**TAREFAS PROPOSTAS**
A - Reescreva o trecho do artigo sobre a vanguarda do atraso que vai de "Uma espécie de" até "triste direção.", trocando "esgoto" por "pântano".
B - Prossiga com a redação do artigo sobre a vanguarda do atraso a partir do ponto em que ele termina.

**TRECHO DO DOCUMENTO**
▼▼▼
A vanguarda do atraso
A reeleição do governador Geraldo Alckmin, a eleição do
senador José Serra, a expressiva votação de Aécio Neves e Marina Silva no
último domingo, o número de votos obtidos pelos deputados Russomano e Feliciano
(a lista desse apagão anti-humanista é extensa e enfadonha), embora confirmem o
‘exercício da democracia’, confirmam também que o estado de São Paulo se torna
de fato o representante legítimo da vanguarda do atraso brasileiro.
Uma espécie de ‘volume morto’ do conservadorismo onde, na
falta de ideias progressistas na superfície, o país pode se abastecer no
subsolo da mediocridade. No esgoto da intolerância e do preconceito. As
declarações do imortal sociólogo carioca após a apuração de votos apontam nesta
triste direção.
Paira sobre São Paulo o ectoplasma de 1932 quando naquele
ano se tentou resistir ao avanço industrializante da Revolução de 1930 sob as
bombachas de Getúlio Vargas. Personagem que deveria ser esquecido pelos
brasileiros na opinião do mesmo imortal sociólogo acima lembrado.
▲▲▲
Registros de posição do alvo:
▼▼▼
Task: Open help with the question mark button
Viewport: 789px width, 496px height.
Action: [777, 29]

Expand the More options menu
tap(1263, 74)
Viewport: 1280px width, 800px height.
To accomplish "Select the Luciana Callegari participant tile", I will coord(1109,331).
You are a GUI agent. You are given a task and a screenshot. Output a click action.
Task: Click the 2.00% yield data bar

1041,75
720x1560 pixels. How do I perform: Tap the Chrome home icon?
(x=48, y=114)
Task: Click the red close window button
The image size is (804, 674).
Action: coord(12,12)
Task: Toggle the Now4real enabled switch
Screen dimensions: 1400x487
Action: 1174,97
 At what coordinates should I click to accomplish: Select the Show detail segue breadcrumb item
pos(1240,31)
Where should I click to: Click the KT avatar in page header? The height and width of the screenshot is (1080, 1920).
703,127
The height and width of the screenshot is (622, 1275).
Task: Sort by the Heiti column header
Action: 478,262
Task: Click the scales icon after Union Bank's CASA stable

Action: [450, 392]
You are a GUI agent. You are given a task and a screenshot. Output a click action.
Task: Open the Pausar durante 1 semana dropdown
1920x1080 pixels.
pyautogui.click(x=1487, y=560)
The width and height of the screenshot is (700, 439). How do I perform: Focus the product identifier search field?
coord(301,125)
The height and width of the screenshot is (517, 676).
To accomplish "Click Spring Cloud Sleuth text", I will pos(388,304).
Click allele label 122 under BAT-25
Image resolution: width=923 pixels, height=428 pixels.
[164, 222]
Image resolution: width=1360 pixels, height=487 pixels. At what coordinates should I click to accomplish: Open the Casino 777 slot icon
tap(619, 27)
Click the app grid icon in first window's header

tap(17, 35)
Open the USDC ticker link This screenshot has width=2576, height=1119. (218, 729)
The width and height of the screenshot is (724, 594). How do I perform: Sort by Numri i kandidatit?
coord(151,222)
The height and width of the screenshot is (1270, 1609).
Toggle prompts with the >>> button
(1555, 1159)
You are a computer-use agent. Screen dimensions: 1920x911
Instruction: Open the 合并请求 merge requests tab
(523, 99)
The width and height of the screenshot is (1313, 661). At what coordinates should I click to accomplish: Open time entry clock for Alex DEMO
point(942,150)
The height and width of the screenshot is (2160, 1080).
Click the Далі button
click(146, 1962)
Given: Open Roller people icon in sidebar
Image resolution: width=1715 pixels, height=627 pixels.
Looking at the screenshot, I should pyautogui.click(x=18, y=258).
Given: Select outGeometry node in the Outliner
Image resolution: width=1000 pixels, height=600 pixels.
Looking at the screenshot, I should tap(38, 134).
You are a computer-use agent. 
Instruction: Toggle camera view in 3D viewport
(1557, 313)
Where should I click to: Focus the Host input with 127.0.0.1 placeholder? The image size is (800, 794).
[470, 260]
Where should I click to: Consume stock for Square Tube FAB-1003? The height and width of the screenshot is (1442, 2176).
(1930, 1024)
▲▲▲
**RESULTADOS DAS TAREFAS**
A -
Uma espécie de ‘volume morto’ do conservadorismo onde, na
falta de ideias progressistas na superfície, o país pode se abastecer no
subsolo da mediocridade. No pântano da intolerância e do preconceito. As
declarações do imortal sociólogo carioca após a apuração de votos apontam nesta
triste direção.

B -
Ectoplasma que sempre se manifesta, aliás, quando o país
toma rumos que desagradam àquilo que se convencionou chamar de elite
brasileira: homens, mulheres e instituições que vivem sob o guarda chuva de um
capitalismo também ele atrasado em muitos de seus aspectos, quando ainda se
pode – invocando perverso exemplo – encontrar o trabalho escravo em fazendas ou
empresas espalhadas pelo país.
Ou quando se manifestam aqui e ali algumas idéias econômicas
e suas contrapartidas sociais eivadas de um rançoso dejà vu, cuja insistência
na prática de seus fundamentos tem deixado várias das principais economias
mundiais em apuros significativos.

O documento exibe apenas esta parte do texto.